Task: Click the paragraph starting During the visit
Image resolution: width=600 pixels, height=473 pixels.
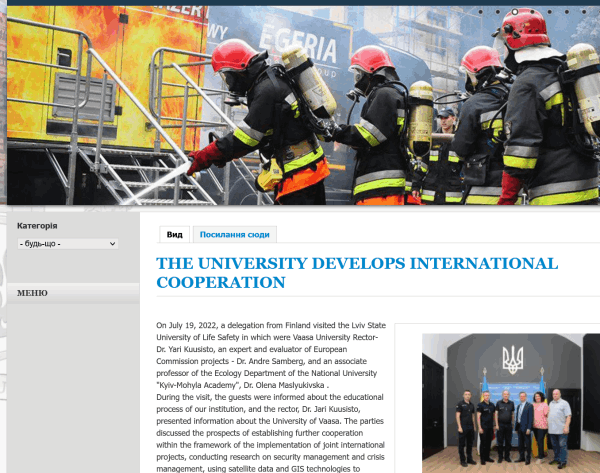Action: click(270, 432)

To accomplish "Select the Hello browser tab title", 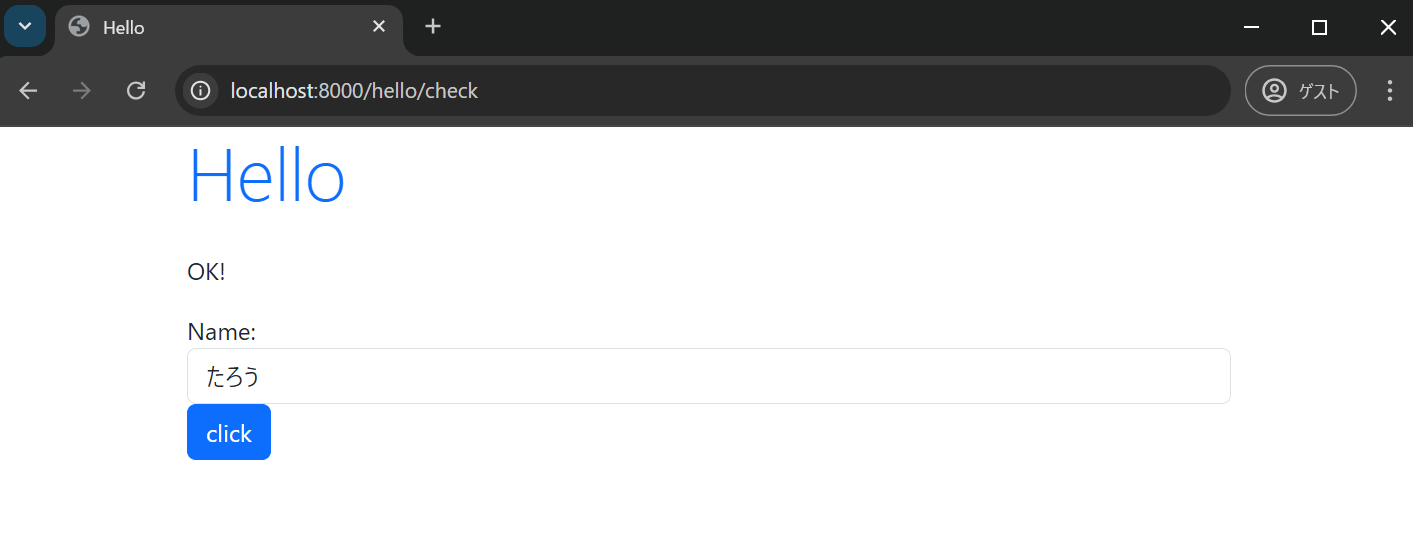I will click(x=124, y=28).
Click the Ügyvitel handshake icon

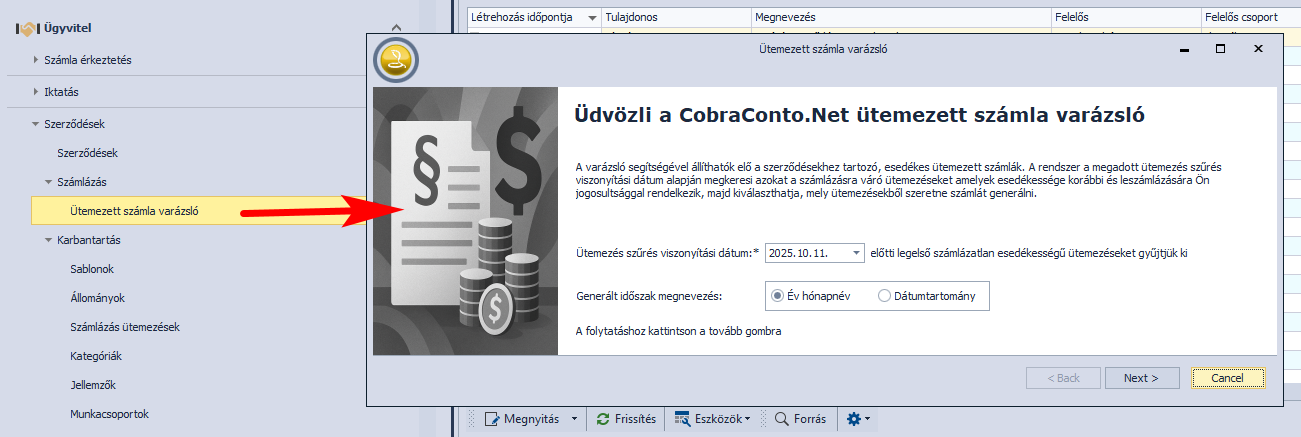[26, 28]
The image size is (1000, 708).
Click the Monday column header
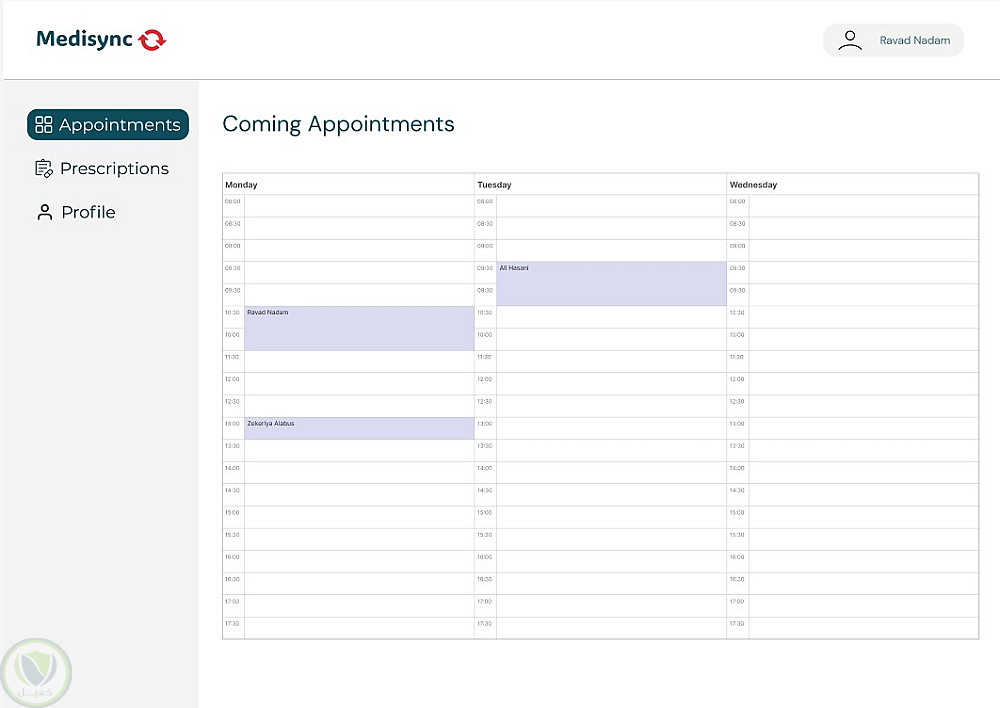click(x=242, y=185)
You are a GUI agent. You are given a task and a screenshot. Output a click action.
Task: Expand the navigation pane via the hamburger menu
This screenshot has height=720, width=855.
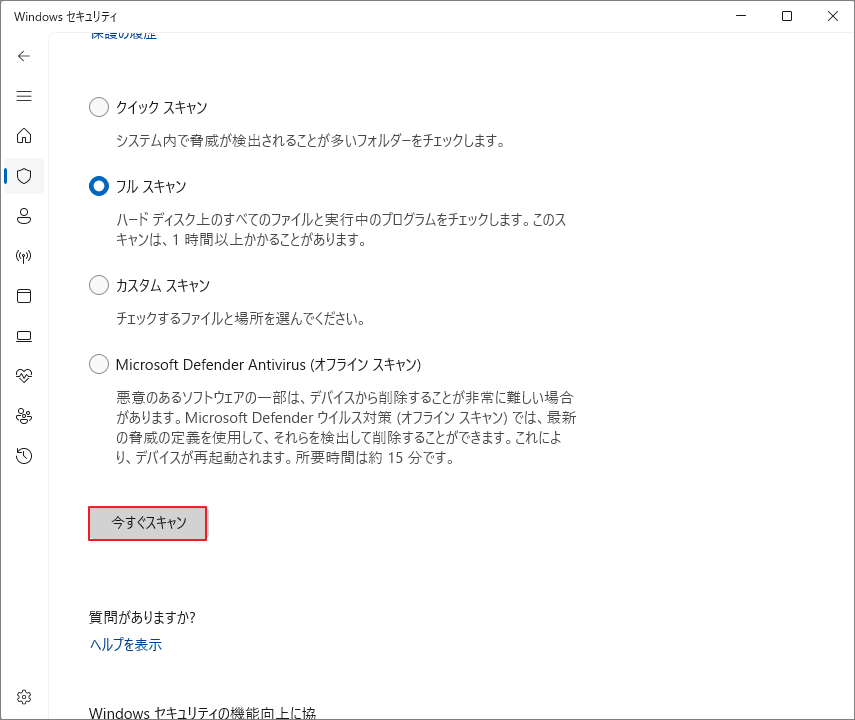(x=24, y=96)
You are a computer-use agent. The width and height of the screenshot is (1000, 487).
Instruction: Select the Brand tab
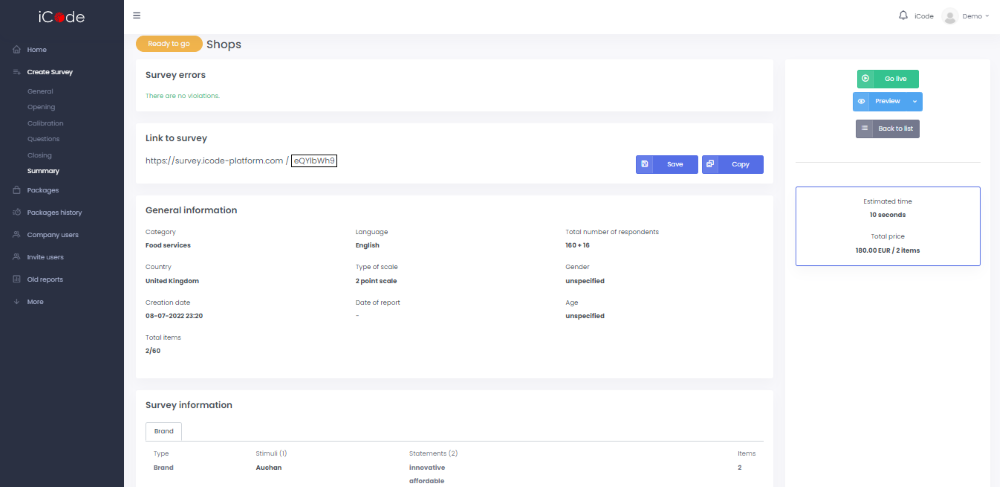click(x=163, y=431)
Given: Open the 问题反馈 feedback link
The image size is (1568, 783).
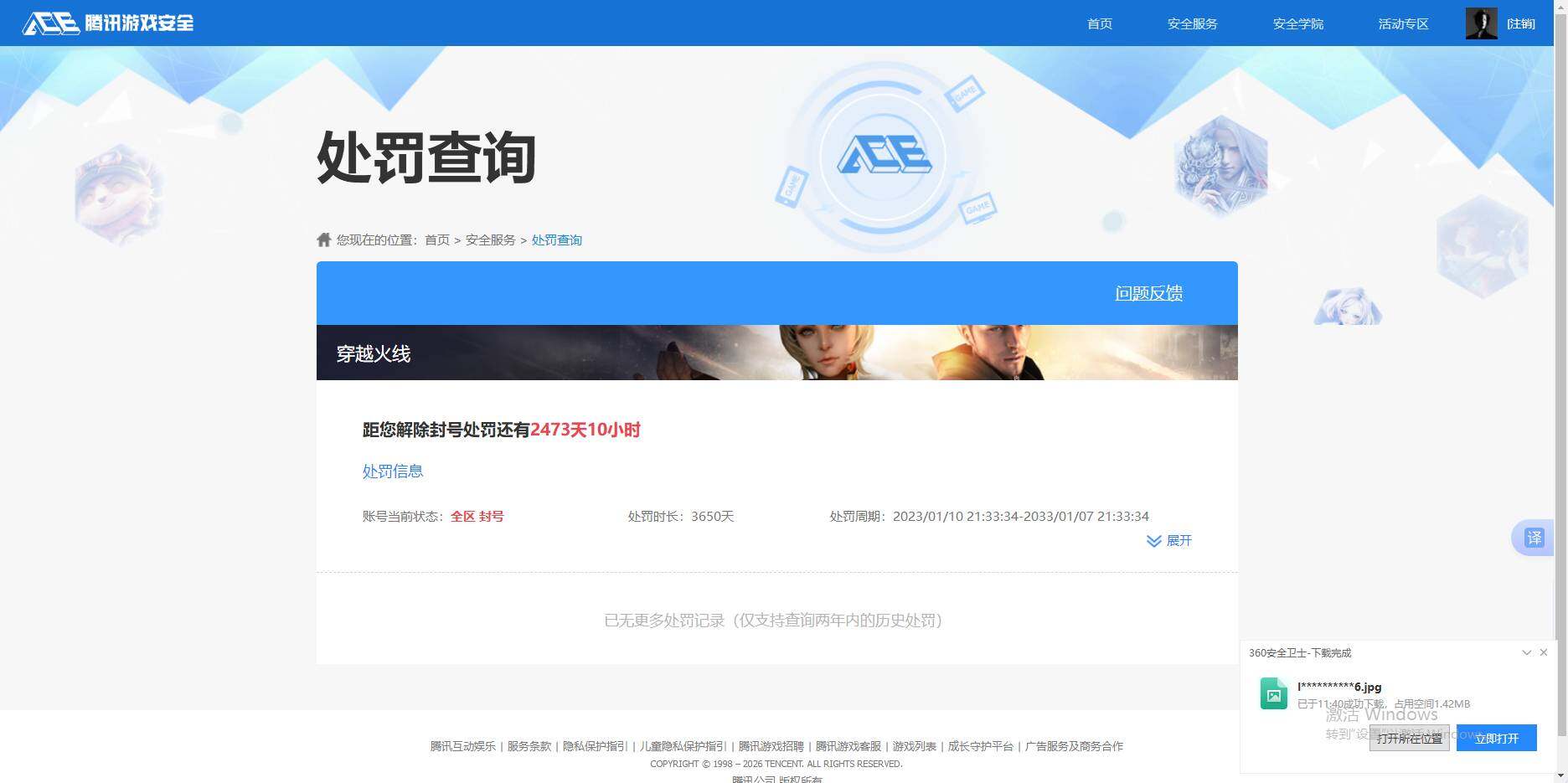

◆ **What you should do**:
Format the records as a numbered list, from the line with "You are a computer-use" through the end of the records. Skip blank lines and leave out the pictures.

◆ **Full response**:
1. You are a computer-use agent. The width and height of the screenshot is (1000, 487).
2. Instruction: Select the Brand tab
3. click(x=163, y=431)
4. Given: Open the 问题反馈 feedback link
5. The image size is (1568, 783).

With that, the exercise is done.